The discussion section of this research paper evaluates two studies that investigate the associations between environmental factors and health outcomes, specifically focusing on the impact of long-term exposure to particulate matter (PM10) on common mental disorders (CMD) and the relationship between immigration status and urgent care use in a pediatric population. Study 1, which analyzed a nationally representative sample of 2398 individuals, found no statistically significant association between PM10 exposure and the frequency of probable CMD diagnoses, despite employing various regression models. The study highlighted the challenges of using logistic regression for frequent outcomes, as it tends to overestimate odds ratios (OR) compared to prevalence ratios (PR) derived from robust Poisson models.

In contrast, Study 2, which focused on a local sample of 410 children, revealed that 48% utilized urgent care services, with a higher percentage among immigrant children. The analysis indicated significant associations between immigration status and urgent care use, although the log-binomial model failed to converge, underscoring the limitations of certain statistical approaches. The discussion emphasizes the need for careful model selection in epidemiological studies, advocating for the robust Poisson model as a preferable alternative to logistic regression when estimating measures of association for frequent binary outcomes. The authors call for a standardized approach to model selection, considering the type of outcome variable and the study’s objectives, to enhance the accuracy and reliability of epidemiological research findings.

Limitations

This study presents notable strengths, including its role in revitalizing the debate on the validity of the odds ratio (OR) as a measure for inferring relative risk (RR) and prevalence ratio (PR) in frequent binary outcomes within cross-sectional studies. By utilizing real-life datasets across diverse contexts—such as the health impacts of air pollution and access to healthcare services—the research facilitates a comprehensive examination relevant to various scientific disciplines. Furthermore, the studies adhered to established methodological frameworks, which helped mitigate biases and confounding factors, thereby enhancing the contribution to existing literature.

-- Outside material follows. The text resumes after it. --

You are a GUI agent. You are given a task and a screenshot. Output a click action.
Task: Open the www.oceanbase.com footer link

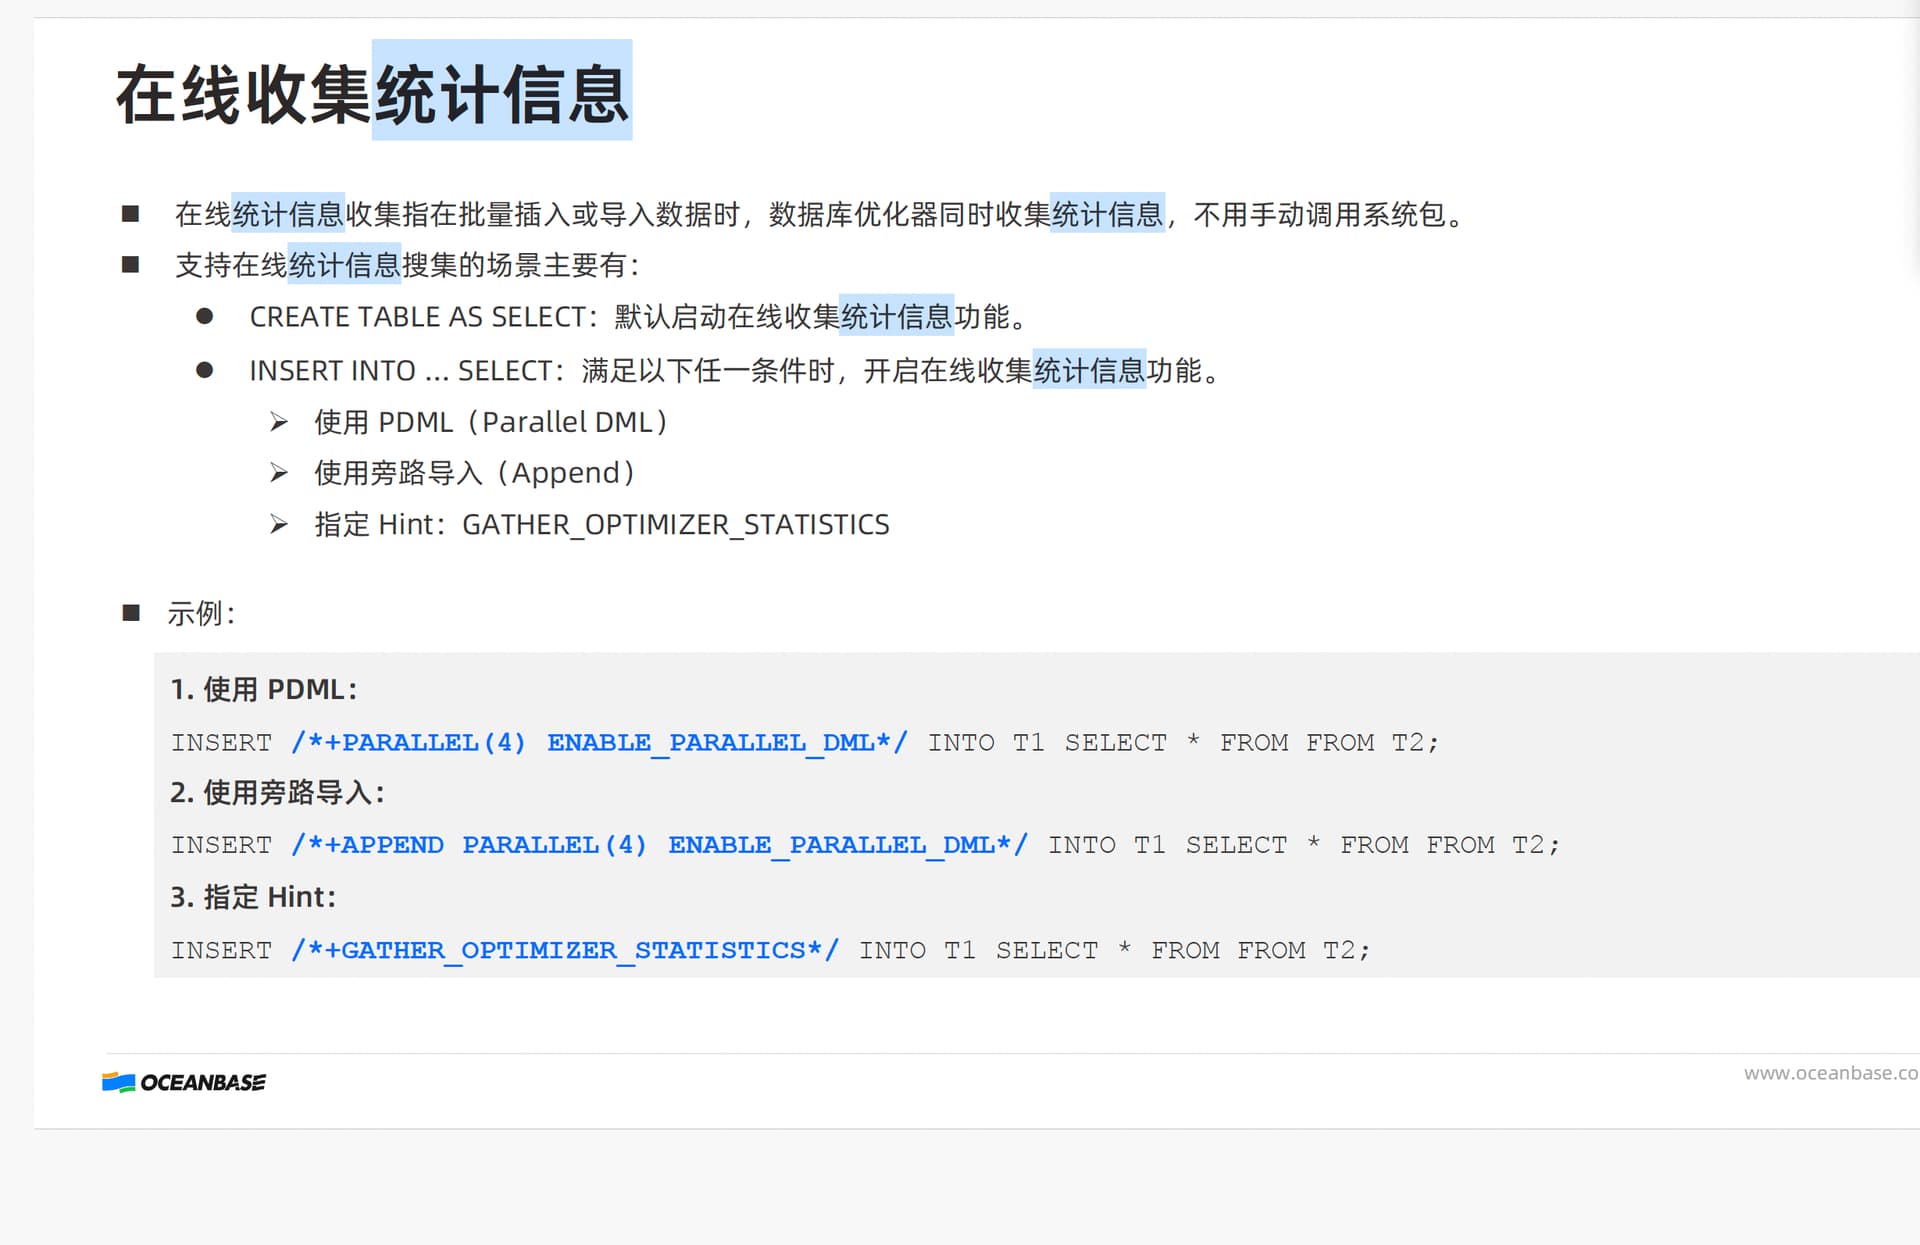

However, several limitations must be acknowledged. Notably, the study did not conduct a simulation to determine the exact relative risk, which could have provided more precise estimates. Additionally, the associations examined exhibited limited effect magnitudes, resulting in estimates that were closer to one and more similar across models due to reduced variability. The comparison of logistic regression models with log-binomial and robust Poisson regression models was selective, focusing on their appropriateness and user-friendliness rather than encompassing all potential models. Each model’s inherent assumptions and limitations should be considered when interpreting the findings.